Packaging and storage:

The final bulk drug substance is optionally packaged and/or stored according to procedures described in Example 1.

Although the invention has been described in conjunction with specific embodiments thereof, it is evident that many alternatives, modifications and variations will be apparent to those skilled in the art. Accordingly, it is intended to embrace all such alternatives, modifications and variations that fall within the spirit and broad scope of the appended claims.

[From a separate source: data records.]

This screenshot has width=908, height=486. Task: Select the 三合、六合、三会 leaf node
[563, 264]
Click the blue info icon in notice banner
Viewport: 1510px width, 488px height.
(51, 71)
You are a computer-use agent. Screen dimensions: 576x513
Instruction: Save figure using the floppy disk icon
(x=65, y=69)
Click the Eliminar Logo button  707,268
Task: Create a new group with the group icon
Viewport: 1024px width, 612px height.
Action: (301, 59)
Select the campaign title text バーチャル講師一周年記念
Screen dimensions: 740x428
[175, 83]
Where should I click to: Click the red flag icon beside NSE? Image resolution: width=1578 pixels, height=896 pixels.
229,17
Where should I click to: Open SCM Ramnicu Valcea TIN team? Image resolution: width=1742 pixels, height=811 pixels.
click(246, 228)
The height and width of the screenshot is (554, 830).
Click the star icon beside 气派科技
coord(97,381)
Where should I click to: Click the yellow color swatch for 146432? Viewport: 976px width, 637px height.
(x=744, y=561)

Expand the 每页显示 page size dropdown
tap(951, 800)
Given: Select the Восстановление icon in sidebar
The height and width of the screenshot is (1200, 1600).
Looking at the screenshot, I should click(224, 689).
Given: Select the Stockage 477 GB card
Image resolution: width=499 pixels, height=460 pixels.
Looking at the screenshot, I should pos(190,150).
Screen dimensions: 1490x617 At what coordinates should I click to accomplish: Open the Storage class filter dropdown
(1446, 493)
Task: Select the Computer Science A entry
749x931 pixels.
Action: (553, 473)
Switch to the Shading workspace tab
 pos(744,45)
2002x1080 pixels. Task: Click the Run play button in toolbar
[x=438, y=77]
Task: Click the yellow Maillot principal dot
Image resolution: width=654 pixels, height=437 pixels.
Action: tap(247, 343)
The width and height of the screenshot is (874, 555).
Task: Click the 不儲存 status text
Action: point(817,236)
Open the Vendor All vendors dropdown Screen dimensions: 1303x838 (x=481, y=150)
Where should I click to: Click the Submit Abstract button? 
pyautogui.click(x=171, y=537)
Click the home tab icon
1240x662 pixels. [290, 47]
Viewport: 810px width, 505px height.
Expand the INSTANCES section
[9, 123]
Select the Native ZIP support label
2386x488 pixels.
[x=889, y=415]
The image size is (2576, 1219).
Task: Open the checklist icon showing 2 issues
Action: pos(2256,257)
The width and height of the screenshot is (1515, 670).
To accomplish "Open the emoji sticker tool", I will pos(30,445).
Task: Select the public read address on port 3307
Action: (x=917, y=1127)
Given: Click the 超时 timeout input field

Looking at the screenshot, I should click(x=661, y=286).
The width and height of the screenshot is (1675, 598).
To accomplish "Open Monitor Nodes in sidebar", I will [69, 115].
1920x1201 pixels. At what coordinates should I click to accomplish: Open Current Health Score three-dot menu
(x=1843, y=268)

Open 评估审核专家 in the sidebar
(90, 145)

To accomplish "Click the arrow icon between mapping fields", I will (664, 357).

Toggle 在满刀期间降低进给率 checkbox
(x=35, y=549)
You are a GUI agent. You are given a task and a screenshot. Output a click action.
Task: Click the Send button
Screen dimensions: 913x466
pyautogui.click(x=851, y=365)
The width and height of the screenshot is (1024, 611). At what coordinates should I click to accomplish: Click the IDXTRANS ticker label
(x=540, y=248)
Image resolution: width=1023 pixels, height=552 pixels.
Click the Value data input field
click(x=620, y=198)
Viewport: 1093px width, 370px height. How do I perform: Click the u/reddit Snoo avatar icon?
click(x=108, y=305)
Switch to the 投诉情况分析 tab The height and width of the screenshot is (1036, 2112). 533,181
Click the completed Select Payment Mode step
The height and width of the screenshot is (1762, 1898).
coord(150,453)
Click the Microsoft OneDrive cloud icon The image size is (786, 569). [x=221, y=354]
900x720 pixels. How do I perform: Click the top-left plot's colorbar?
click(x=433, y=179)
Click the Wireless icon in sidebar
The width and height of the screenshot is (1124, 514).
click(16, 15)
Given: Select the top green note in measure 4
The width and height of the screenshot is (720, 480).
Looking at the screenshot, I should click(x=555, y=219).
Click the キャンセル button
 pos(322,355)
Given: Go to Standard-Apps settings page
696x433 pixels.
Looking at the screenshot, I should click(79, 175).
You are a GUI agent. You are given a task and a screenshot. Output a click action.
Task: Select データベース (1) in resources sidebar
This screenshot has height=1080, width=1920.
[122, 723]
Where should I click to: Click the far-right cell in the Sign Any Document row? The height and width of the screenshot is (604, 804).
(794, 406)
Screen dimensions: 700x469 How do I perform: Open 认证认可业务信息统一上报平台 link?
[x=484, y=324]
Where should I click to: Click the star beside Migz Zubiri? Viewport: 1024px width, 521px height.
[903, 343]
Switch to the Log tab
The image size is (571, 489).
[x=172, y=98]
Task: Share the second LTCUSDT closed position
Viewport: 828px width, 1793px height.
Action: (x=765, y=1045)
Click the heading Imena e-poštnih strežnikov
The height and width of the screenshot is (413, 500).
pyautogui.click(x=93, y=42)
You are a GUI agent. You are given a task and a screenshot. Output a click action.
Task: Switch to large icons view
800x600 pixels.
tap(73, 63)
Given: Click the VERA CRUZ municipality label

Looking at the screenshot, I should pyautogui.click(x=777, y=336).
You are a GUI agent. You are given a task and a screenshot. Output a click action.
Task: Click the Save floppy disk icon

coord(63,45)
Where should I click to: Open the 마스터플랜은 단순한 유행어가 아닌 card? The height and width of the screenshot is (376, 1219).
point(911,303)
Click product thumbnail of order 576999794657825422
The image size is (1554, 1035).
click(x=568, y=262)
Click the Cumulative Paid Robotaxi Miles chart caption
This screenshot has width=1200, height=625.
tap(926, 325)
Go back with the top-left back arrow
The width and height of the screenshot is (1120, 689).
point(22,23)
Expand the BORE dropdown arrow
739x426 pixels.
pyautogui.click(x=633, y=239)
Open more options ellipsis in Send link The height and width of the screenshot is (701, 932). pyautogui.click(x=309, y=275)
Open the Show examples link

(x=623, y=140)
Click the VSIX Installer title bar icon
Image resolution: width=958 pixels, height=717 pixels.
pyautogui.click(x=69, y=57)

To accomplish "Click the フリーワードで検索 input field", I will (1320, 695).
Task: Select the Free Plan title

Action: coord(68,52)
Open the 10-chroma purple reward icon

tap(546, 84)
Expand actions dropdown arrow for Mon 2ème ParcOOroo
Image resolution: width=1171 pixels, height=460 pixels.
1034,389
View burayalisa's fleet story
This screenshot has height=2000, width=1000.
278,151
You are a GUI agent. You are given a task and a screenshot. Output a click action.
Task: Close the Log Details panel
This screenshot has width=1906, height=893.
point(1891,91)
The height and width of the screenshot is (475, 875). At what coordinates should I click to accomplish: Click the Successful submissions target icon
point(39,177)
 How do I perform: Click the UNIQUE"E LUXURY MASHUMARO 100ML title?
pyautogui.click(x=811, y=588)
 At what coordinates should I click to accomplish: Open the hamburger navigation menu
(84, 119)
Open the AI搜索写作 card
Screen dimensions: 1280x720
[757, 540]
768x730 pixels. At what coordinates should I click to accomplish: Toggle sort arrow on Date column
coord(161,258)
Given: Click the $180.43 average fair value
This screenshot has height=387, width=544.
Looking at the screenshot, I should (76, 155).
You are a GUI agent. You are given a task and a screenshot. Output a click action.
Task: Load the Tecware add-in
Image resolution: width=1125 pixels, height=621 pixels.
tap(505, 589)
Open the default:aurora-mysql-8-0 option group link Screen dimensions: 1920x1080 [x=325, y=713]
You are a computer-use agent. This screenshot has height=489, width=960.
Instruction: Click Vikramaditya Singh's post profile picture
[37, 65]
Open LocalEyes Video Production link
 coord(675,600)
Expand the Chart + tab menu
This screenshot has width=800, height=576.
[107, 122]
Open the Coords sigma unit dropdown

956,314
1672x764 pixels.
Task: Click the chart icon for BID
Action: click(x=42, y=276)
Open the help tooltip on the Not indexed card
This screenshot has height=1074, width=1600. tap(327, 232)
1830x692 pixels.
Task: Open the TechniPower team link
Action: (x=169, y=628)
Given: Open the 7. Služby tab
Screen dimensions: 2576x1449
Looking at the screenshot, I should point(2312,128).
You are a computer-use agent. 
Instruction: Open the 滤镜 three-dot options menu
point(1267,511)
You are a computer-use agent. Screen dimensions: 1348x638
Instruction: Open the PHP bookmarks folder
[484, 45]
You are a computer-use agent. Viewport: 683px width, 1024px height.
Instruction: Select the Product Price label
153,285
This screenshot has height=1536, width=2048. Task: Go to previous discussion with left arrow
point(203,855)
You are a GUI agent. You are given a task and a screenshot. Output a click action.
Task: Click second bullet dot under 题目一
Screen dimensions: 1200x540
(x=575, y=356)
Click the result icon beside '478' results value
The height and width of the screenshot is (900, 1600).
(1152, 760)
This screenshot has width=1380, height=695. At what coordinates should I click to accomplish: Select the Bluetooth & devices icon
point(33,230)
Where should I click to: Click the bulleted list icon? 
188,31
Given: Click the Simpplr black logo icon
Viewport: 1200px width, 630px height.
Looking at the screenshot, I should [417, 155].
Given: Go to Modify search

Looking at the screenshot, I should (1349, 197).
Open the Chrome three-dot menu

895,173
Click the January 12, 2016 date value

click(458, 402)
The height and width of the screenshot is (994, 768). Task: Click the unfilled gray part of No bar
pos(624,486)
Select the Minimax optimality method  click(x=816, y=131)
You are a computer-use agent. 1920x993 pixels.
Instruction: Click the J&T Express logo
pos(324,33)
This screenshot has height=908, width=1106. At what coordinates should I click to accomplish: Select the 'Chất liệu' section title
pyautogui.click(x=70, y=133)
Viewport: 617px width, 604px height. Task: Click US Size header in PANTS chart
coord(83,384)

It is the intent of the applicant(s) that all publications, patents and patent applications referred to in this specification are to be incorporated in their entirety by reference into the specification, as if each individual publication, patent or patent application was specifically and individually noted when referenced that it is to be incorporated herein by reference. In addition, citation or identification of any reference in this application shall not be construed as an admission that such reference is available as prior art to the present invention. To the extent that section headings are used, they should not be construed as necessarily limiting. In addition, any priority document(s) of this application is/are hereby incorporated herein by reference in its/their entirety.